In the T1/T2 termination study, the eligibility criteria were: 1) pregnant individual, 18 years of age or older, seeking termination who had already consented to a termination procedure via dilation and curettage (D&C) or dilation and evacuation (D&E); 2) able to speak and read English; 3) ultrasound-confirmed intrauterine pregnancy; 4) ultrasound dating-determined gestational age of 8–24 weeks; 5) have used, within 48 h of pregnancy termination, Δ9-THC-containing cannabis via either oral ingestion or smoking; 6) have not used, during pregnancy, other recreational substances (cocaine, benzodiazepines, opiates, heroin, amphetamines/methamphetamines, or other substances of abuse). A urine toxicology test was administered on the day of the procedure to verify cannabis use and absence of other substance use. Prior to the termination procedure, participants routinely received intravenous (IV) sedatives (e.g., propofol), opioids (e.g., fentanyl), and benzodiazepines (e.g., midazolam). At the time of termination, where possible, maternal blood (5 mL in EDTA tubes), maternal urine, placenta, fetal liver, fetal kidney, and fetal brain tissues were collected. Because of the procedures used for termination, umbilical venous blood could not be collected. MP was separated from blood by centrifugation and immediately stored at 4°C in 1 mL aliquots. MP, placenta and fetal tissues were collected and transported on ice to the University of Washington. Fetal tissues (liver, kidney, and brain) were identified visually and separated within 3 h of collection by an experienced technologist. Placental tissue was divided into 3 specific regions while keeping the villi intact (near umbilical cord, medial, and periphery). Upon identification and separation, the tissues were flash frozen within 1 h of dissection and then immediately stored at −80 °C.

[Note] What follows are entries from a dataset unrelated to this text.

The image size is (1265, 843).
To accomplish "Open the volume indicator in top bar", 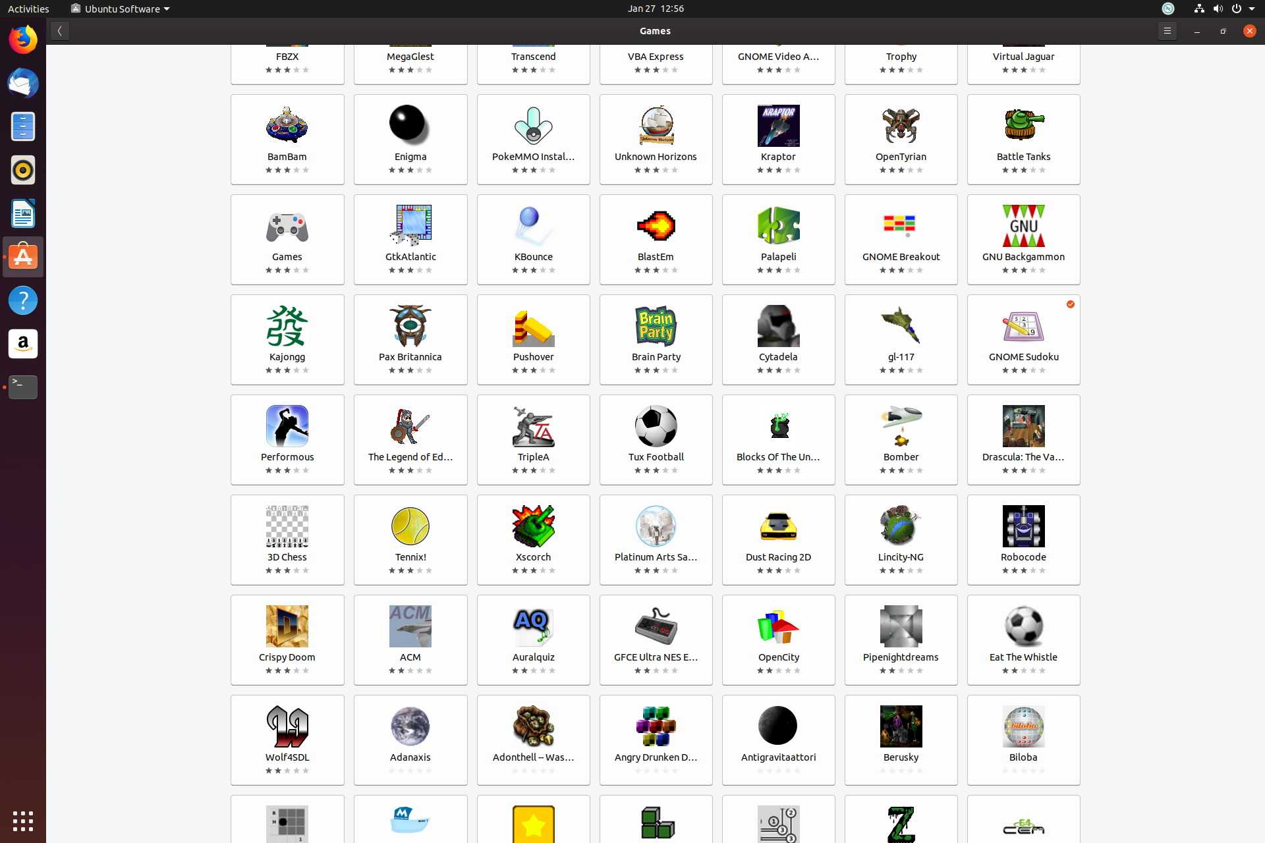I will (1218, 9).
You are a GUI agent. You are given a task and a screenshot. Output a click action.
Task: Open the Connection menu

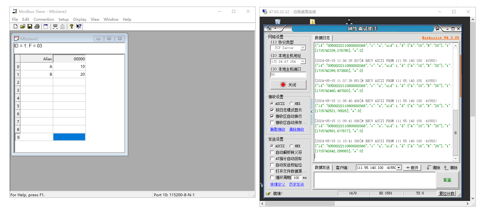[44, 19]
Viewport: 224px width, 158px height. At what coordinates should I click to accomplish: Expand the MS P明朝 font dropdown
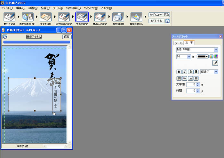pos(216,50)
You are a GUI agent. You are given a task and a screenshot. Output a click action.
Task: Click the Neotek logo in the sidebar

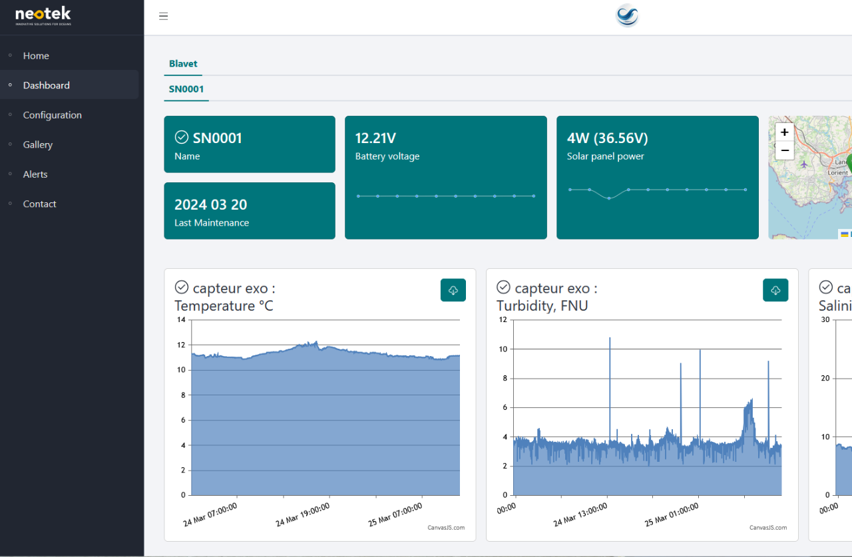point(43,15)
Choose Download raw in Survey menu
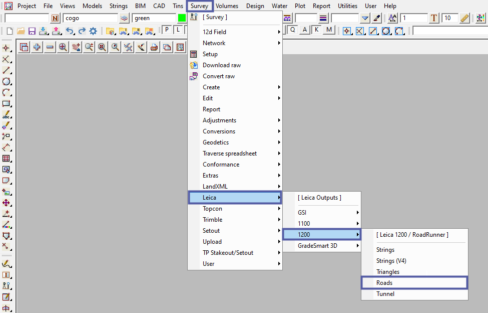488x313 pixels. (221, 65)
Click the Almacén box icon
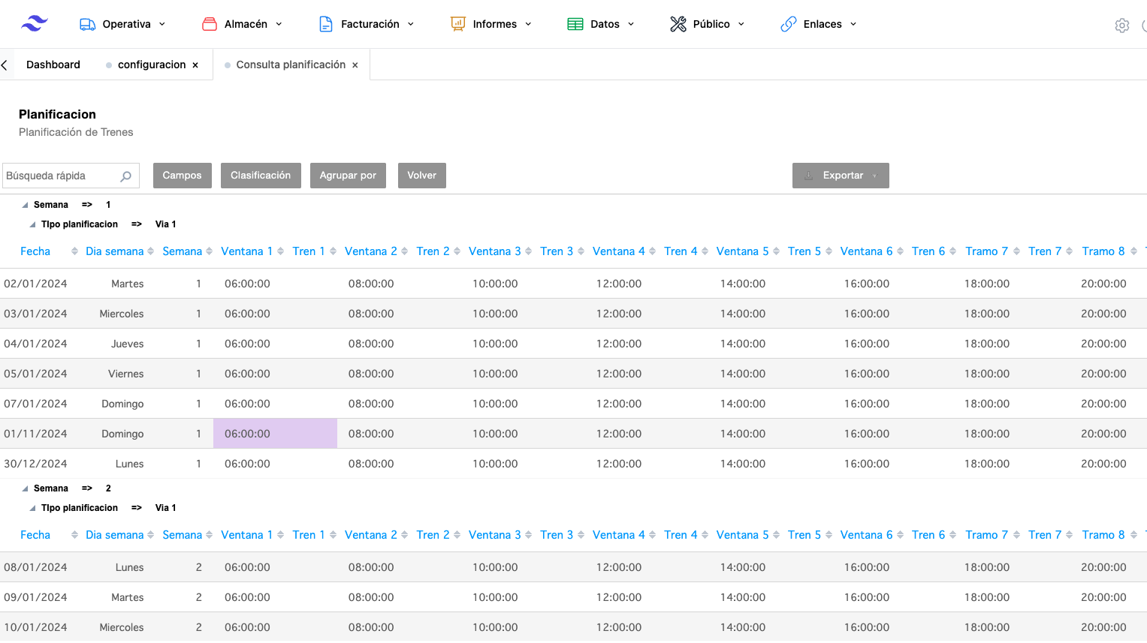The width and height of the screenshot is (1147, 643). pyautogui.click(x=210, y=24)
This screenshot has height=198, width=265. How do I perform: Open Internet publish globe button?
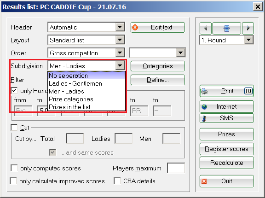pyautogui.click(x=227, y=106)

In the T3 delivery study, the eligibility criteria were: 1) pregnant individual, 18–45 years of age; 2) gestational age > 16 weeks as determined by last menstrual period and/or early ultrasound; 3) able to speak and read English or Spanish; 4) singleton fetus; 5) current and ongoing use of Δ9-THC-containing cannabis; 6) during pregnancy, have not used other recreational drugs (heroin, inhalants, crack, cocaine, alcohol, methamphetamine, hallucinogens, prescription pain relievers, or other drugs of abuse); 7) not positive for coronavirus disease (COVID) at delivery (for safety of study personnel during the pandemic). Per obstetrical clinical policy, verbal screening for prenatal cannabis use was conducted at the first prenatal visit, at 26-28 weeks gestation, and at delivery/hospitalization. Participants, upon disclosure of perinatal cannabis use, were counseled regarding prenatal cannabis use-associated risks and were recommended to decrease or cease cannabis use as part of standardized obstetrical practice. At the delivery time, maternal (5 mL) and umbilical venous blood (3 mL) were simultaneously (or < 30 min of one another) collected in EDTA tubes. The samples were processed and stored identically to the T1/T2 study. Decidua was removed from the placenta tissue and the remaining tissue was divided into 3 specific regions while keeping the villi intact (~10 g each; near umbilical cord, medial, and periphery). Within 1 h of delivery, the tissue was rinsed with saline, flash frozen and stored at -80 °C. Samples were shipped to the University of Washington frozen on dry ice.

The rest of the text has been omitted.